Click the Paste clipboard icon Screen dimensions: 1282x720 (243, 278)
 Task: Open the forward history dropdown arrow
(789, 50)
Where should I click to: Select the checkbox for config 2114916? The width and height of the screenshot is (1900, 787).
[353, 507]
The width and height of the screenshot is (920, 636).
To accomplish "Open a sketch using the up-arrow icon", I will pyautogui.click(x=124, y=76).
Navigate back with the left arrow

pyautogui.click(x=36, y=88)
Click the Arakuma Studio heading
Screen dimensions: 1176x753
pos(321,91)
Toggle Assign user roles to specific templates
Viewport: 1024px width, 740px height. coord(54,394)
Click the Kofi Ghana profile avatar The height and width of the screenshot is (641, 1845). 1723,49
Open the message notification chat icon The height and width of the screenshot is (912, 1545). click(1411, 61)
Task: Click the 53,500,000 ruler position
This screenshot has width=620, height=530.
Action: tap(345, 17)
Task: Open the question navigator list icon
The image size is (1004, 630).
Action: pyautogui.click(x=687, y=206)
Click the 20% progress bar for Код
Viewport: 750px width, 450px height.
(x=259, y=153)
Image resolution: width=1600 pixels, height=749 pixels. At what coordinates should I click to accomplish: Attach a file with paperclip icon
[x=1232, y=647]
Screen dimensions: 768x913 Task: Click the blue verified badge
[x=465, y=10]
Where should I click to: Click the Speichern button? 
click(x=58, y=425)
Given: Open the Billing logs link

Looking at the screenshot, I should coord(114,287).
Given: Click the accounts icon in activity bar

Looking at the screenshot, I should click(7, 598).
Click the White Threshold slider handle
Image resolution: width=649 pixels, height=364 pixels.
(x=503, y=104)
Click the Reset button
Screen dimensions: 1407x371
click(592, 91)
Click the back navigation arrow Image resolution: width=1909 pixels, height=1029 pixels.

◆ Action item
Each line from the one containing "Viewport: 750px width, 450px height." through the end of the listing above should be copied exactly, with no other line included.

◆ The completed task
Viewport: 750px width, 450px height.
(x=259, y=153)
Image resolution: width=1600 pixels, height=749 pixels. At what coordinates should I click to accomplish: Attach a file with paperclip icon
[x=1232, y=647]
Screen dimensions: 768x913 Task: Click the blue verified badge
[x=465, y=10]
Where should I click to: Click the Speichern button? 
click(x=58, y=425)
Given: Open the Billing logs link

Looking at the screenshot, I should coord(114,287).
Given: Click the accounts icon in activity bar

Looking at the screenshot, I should click(7, 598).
Click the White Threshold slider handle
Image resolution: width=649 pixels, height=364 pixels.
(x=503, y=104)
Click the Reset button
Screen dimensions: 1407x371
click(592, 91)
Click the back navigation arrow Image resolution: width=1909 pixels, height=1029 pixels.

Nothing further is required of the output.